--- Source material ---
···

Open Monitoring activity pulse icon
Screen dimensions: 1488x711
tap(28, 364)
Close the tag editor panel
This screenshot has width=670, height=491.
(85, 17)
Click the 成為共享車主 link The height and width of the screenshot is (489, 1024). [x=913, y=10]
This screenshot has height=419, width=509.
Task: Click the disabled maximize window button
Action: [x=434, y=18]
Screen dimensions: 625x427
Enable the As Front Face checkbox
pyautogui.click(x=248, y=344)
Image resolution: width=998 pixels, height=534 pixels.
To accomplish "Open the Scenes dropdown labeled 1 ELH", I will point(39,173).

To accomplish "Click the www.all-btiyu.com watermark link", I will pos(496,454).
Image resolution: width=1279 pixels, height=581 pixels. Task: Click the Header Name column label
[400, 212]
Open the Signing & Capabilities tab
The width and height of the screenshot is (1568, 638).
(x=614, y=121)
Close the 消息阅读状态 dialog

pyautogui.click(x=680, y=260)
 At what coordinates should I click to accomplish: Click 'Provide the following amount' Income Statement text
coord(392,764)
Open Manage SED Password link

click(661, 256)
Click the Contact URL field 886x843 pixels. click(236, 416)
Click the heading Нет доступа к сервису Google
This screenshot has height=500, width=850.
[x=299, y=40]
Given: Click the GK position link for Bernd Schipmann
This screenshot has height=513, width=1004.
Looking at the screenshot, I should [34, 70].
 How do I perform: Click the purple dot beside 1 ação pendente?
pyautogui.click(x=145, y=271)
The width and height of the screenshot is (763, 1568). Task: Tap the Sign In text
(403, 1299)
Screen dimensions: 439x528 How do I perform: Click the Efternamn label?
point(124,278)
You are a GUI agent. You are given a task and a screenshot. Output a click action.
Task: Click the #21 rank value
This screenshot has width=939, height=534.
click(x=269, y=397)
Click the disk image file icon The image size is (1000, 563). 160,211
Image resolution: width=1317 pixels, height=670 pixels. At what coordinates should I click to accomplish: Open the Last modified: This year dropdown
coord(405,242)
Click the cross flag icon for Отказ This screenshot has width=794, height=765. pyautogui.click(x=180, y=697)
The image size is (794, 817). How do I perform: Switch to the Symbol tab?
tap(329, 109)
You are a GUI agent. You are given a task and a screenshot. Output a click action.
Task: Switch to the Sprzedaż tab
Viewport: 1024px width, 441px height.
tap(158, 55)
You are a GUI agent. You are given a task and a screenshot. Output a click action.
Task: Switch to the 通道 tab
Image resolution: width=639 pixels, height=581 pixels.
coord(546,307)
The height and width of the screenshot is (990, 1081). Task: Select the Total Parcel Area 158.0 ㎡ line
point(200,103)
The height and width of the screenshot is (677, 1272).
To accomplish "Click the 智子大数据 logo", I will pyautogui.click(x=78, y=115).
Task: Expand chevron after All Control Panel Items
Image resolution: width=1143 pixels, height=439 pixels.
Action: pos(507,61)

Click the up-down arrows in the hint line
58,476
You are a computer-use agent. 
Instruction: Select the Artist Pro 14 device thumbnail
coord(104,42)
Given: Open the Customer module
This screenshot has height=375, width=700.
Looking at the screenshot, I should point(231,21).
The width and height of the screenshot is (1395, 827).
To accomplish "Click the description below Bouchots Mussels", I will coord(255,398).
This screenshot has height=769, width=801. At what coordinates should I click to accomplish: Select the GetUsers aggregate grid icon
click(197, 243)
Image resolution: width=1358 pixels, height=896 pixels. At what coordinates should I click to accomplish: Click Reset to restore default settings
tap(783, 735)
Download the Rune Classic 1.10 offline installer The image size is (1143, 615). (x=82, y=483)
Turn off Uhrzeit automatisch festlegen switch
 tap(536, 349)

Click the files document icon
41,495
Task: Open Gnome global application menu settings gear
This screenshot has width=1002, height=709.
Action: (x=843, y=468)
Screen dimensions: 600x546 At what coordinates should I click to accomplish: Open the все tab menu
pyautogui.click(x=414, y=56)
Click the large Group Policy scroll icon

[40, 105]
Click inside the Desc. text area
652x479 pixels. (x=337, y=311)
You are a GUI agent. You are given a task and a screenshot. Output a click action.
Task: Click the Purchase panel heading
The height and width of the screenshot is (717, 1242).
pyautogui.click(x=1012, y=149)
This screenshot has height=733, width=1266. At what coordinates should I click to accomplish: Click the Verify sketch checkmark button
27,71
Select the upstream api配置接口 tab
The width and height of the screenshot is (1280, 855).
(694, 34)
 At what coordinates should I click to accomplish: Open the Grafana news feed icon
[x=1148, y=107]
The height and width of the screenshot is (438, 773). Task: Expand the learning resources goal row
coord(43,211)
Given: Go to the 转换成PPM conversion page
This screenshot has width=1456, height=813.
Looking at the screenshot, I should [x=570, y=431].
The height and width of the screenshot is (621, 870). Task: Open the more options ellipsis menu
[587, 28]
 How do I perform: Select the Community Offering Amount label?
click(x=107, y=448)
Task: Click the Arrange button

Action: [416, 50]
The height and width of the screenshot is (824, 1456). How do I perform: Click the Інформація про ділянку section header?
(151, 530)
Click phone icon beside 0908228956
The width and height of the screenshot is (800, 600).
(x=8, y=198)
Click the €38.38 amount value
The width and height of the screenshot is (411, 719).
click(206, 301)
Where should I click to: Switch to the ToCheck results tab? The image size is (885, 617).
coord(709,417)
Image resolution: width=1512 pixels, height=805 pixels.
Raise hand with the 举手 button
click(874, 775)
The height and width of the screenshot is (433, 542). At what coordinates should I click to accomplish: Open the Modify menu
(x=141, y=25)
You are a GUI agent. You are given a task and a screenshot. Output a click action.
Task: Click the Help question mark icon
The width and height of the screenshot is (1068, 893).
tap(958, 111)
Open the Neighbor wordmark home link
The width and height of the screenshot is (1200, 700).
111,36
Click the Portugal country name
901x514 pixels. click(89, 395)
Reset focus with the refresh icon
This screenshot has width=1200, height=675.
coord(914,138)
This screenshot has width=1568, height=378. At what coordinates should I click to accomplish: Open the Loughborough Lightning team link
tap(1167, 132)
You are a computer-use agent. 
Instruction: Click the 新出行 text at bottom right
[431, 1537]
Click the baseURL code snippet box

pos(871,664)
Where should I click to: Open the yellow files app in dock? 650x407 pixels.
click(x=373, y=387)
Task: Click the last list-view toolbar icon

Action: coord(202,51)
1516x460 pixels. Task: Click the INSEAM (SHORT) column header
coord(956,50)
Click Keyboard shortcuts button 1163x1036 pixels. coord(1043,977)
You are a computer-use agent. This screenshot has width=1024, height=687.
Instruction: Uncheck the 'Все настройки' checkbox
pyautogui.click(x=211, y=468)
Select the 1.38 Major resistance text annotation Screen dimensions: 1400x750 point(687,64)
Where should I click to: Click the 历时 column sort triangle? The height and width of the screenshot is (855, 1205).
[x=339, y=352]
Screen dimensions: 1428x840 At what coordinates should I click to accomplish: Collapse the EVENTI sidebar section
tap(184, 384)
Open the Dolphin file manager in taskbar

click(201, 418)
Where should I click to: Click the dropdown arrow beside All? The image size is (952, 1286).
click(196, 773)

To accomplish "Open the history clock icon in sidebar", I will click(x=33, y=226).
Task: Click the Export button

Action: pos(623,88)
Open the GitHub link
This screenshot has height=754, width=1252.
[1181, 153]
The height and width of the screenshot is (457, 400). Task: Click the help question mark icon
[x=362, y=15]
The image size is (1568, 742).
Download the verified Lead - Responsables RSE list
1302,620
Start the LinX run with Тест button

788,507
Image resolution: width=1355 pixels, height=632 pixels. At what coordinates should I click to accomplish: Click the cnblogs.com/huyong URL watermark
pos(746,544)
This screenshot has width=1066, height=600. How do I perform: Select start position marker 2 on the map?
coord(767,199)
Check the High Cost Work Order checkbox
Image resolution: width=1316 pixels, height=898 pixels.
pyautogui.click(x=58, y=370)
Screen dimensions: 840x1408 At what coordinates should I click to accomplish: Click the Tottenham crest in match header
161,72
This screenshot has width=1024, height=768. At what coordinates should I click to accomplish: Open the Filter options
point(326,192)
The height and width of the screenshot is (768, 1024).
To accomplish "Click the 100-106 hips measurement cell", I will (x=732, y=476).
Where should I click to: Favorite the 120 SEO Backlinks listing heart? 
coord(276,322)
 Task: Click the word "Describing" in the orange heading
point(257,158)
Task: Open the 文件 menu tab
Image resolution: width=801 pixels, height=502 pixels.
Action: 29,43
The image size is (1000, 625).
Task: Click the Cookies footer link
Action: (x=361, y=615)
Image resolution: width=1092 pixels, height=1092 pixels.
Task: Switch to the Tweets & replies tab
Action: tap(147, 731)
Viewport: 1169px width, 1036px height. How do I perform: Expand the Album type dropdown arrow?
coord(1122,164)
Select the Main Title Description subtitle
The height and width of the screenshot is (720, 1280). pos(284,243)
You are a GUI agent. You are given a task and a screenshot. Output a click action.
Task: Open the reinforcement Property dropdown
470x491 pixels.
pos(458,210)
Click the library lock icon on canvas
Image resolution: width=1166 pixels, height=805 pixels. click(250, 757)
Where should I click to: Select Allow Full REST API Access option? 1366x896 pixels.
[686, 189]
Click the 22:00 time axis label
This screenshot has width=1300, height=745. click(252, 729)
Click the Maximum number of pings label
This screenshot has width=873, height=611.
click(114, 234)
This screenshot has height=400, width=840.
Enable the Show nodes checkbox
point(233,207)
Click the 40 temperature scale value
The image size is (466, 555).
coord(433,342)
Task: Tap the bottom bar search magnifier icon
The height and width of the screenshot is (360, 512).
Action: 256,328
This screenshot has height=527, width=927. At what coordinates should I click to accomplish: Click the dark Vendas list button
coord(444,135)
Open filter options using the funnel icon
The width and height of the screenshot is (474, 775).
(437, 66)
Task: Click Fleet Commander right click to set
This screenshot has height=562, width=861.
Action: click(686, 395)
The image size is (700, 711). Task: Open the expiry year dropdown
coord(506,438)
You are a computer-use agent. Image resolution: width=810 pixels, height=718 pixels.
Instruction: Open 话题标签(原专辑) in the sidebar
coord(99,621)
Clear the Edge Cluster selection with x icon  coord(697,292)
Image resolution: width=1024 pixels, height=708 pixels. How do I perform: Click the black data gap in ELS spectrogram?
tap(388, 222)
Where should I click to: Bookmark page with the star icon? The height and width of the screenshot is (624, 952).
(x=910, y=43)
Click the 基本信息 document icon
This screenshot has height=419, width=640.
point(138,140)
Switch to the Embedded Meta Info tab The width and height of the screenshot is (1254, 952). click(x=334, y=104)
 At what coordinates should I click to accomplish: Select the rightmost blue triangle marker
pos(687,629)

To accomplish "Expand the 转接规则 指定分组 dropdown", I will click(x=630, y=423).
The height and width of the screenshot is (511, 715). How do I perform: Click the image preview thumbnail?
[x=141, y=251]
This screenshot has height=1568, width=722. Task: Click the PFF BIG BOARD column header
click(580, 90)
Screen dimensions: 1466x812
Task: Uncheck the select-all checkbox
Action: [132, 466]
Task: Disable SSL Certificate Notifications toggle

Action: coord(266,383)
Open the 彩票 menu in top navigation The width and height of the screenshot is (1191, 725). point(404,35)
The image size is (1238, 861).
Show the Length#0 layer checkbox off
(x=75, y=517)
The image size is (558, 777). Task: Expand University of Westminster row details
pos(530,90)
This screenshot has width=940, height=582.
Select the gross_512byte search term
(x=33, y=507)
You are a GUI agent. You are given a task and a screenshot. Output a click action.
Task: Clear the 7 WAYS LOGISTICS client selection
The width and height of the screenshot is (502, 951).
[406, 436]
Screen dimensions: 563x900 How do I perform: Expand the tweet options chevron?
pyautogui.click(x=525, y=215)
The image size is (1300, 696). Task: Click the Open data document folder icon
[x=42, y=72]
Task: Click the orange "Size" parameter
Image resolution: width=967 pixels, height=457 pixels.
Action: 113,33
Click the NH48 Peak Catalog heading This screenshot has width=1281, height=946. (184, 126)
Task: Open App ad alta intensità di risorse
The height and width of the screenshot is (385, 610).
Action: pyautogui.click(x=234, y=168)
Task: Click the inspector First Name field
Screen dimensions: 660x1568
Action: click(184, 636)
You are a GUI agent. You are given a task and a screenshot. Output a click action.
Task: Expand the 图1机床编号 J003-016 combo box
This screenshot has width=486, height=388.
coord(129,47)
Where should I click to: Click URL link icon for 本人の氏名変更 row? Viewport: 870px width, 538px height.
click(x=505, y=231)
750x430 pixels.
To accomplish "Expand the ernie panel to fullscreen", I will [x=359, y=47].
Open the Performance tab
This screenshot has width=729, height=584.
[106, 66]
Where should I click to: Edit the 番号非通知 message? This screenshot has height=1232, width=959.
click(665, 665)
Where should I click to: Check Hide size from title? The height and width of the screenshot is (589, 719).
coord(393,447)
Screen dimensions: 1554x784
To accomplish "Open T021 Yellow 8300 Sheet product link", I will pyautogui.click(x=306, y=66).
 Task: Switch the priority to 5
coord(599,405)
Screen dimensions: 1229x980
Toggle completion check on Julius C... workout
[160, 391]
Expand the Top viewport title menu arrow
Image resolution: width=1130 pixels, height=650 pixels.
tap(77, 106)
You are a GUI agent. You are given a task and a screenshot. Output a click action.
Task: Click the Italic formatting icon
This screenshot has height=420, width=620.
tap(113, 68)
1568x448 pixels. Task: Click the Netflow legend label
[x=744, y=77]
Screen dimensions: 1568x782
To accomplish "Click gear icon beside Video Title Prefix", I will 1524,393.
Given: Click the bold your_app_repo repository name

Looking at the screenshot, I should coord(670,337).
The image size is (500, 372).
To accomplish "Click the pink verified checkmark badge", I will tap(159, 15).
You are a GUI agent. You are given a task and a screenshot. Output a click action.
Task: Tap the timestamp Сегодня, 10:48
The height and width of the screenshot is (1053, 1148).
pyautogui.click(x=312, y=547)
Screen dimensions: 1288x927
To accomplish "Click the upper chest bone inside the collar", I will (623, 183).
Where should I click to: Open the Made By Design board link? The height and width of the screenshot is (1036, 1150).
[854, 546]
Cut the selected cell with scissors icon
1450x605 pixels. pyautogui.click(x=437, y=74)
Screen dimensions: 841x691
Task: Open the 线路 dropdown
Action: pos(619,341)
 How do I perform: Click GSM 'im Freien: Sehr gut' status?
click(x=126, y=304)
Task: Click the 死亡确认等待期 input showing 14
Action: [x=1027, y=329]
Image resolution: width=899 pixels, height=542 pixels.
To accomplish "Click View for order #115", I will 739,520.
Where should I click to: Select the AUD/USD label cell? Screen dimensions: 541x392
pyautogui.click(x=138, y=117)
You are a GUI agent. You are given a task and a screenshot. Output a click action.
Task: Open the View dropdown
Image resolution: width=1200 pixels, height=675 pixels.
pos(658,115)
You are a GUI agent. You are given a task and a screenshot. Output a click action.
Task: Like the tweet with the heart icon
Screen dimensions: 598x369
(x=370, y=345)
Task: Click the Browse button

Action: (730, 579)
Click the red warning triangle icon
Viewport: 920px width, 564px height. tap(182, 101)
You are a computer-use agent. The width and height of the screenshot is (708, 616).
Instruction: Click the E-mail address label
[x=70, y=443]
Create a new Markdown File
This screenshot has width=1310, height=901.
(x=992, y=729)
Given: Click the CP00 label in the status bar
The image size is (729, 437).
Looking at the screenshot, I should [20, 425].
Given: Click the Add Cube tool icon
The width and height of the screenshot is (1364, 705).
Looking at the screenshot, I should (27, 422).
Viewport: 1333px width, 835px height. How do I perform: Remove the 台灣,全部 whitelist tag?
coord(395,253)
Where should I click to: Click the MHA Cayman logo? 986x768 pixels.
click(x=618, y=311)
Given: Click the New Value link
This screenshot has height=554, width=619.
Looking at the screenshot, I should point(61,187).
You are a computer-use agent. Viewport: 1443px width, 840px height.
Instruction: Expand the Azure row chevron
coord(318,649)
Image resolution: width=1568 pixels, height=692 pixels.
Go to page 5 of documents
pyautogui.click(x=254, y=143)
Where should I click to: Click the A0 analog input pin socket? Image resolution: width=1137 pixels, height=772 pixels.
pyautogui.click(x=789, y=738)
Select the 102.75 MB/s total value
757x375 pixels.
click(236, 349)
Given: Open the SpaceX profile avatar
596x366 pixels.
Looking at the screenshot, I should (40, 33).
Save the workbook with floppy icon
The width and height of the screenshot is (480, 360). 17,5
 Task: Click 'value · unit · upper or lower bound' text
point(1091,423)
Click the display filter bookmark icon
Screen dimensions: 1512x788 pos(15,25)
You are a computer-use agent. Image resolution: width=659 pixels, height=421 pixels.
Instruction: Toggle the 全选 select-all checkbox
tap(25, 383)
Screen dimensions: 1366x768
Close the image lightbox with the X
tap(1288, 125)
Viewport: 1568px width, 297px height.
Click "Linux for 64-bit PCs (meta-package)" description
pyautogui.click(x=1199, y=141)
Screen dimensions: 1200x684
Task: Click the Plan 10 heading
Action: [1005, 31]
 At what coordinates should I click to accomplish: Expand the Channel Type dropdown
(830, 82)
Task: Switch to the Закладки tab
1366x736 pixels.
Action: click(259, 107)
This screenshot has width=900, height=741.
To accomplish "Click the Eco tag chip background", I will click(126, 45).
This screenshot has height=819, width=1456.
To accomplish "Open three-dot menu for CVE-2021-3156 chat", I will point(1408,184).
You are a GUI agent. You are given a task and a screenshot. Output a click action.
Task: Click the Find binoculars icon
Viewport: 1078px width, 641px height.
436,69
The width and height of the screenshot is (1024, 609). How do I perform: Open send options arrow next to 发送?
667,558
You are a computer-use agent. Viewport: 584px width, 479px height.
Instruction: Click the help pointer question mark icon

···

--- Task statement ---
Only the lines with the string "selection" are wanted; pick them out of the records above and copy them.

--- Result ---
Clear the Edge Cluster selection with x icon  coord(697,292)
Task: Clear the 7 WAYS LOGISTICS client selection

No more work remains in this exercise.